Figure 1. Blood cell counts and gene expression analysis in the larval lymph gland.

Whole lymph gland preparations (including primary and posterior lobes [sec., tert., quat. lobes]) were analyzed for third instar larvae except where time points are mentioned. (A) Total lymph gland blood cell counts (DAPI⁺ cells) at the indicated time points. (B–D) Expression profiles of posterior signaling center (PSC) markers. (B) col-Gal4,UASmCD8-GFP (green) is expressed in the PSC and in the tertiary lobes; graph represents ratio of col>GFP⁺/DAPI⁺ cells. (C) hhF4f-GFP (green) and (D) Antp (red) and Ser-Gal4,UAS2xEYFP (green pseudo color) are expressed in the PSC only. (E–G) Expression profiles of medullary zone (MZ)/progenitor (green) and cortical zone (CZ)/differentiation (red) markers. (E) Tep4-Gal4,UASLifeact-RFP (green pseudo color), (F) dome-Gal4,UAS2xEGFP (green), and (G) DE-cadherin (green) expression are observed in the MZ as well as in the posterior lobes; (E) Pxn-GFP (red pseudo color), (F) P1 (red), and (G) ProPO (red) are restricted to the primary lobes. Quantification panels indicate ratios of Tep4⁺/DAPI⁺ or Pxn⁺/DAPI⁺ (E), dome⁺/DAPI⁺ or P1⁺/DAPI⁺ (F), and DE-cad⁺/DAPI⁺ (G) cells respectively. (H) Cell cycle analysis for Tep4-Gal4> FUCCI. GFP+/RFP-: G1 phase; GFP-/RFP+: S-phase, GFP+/RFP+: G2/M phase. (I) Schematic representation of the expression of indicated markers in the third instar larval lymph gland. Pri. indicates primary lobes, Sec. indicates secondary lobes, Tert. indicates tertiary lobes, and Post. indicates posterior lobes. (B–D and E–H) Yellow asterisks indicate pericardial cells. Lobes are outlined by white dashed lines. Nuclei were stained with DAPI, which is not displayed for clarity. (B–G) Kruskal–Wallis test was used for statistical analysis. **p<0.01, ***p<0.001, ns: nonsignificant, and error bars represent SEM. (B–H) Scale bar: 100 µm.

Figure 1—figure supplement 1. Analysis of lymph gland lobes and gene expression analysis.

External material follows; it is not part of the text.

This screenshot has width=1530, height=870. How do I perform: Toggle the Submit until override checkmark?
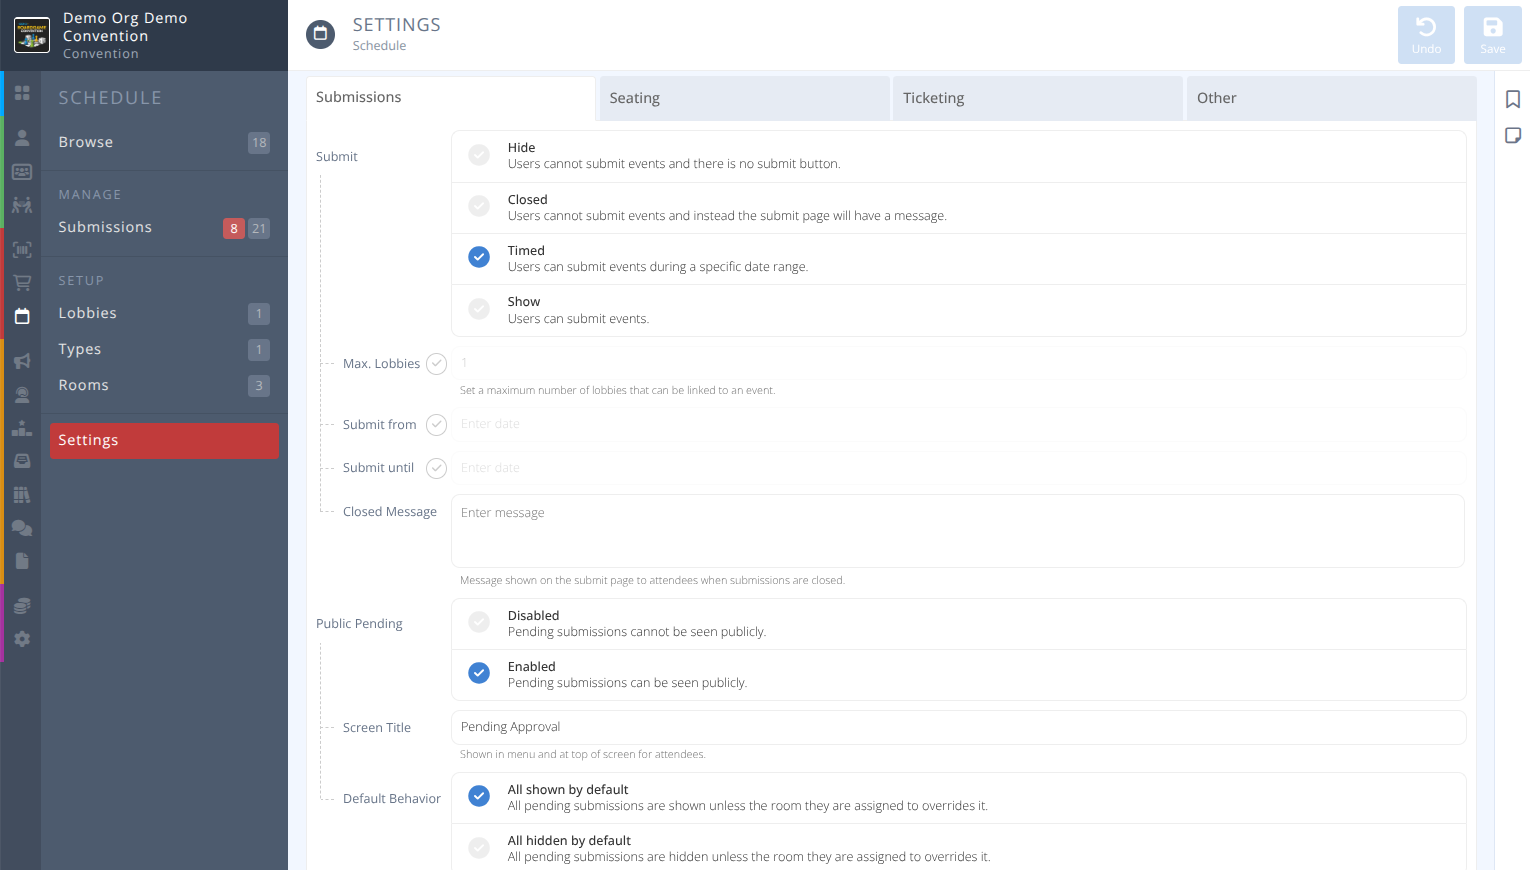(436, 468)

Whole lymph gland preparations (including primary and posterior lobes [sec., tert., quat. lobes]) are shown. (A) Table shows number of larvae that have one or two primary/secondary/tertiary/quaternary lobes during development at the indicated time points. (B–F) Shows total lymph gland blood cell counts (DAPI⁺ cells) at 60 hr after egg laying (AEL), 72 hr AEL, 96 hr AEL, 120 hr AEL, and 144 hr AEL, respectively. (B) Yellow and red arrowheads indicate secondary and tertiary lobes. (B–F) Kruskal–Wallis test was used for analysis of DAPI⁺ cells and for fold-change analysis Student's t-test was used. (G–K) Wandering third instar larvae whole lymph gland preparations showing the expression of (G): col-Gal4,UAS-GFP (green) and Col (red), (H) Tep4 (red), (I) domeMESO-GFP (green), (J) shg-GFP (green), or (K) Tep4-Gal4,UAS-RFP (red) and Hnt (green) as revealed by fluorescent immunostaining (G and I–K) or in situ hybridization (H). Nuclei were stained with DAPI (blue). Pri. indicates primary lobes, Sec. indicates secondary lobes, and Tert. indicates tertiary lobes. (G–K) Right panels: single channel images. Scale bar: (B) 50 µm, (C–K) 100 µm.

Figure 1—figure supplement 2. Blood cell progenitor cell cycle pattern.

(A–G) Cell-cycle analyses for Tep4-Gal4> FUCCI (A–C) or e33c-Gal4> FUCCI (D–G) are shown at the indicated time points. GFP+/RFP-: G1 phase; GFP-/RFP+: S-phase, GFP+/RFP+: G2/early M phase. Pri. indicates primary lobes, Sec. indicates secondary lobes, and Tert. indicates tertiary lobes. Yellow asterisks indicate pericardial cells. Lobes are outlined by white dashed lines. Nuclei were stained with DAPI, which is not displayed for clarity. Scale bar: (A–G) 100 µm.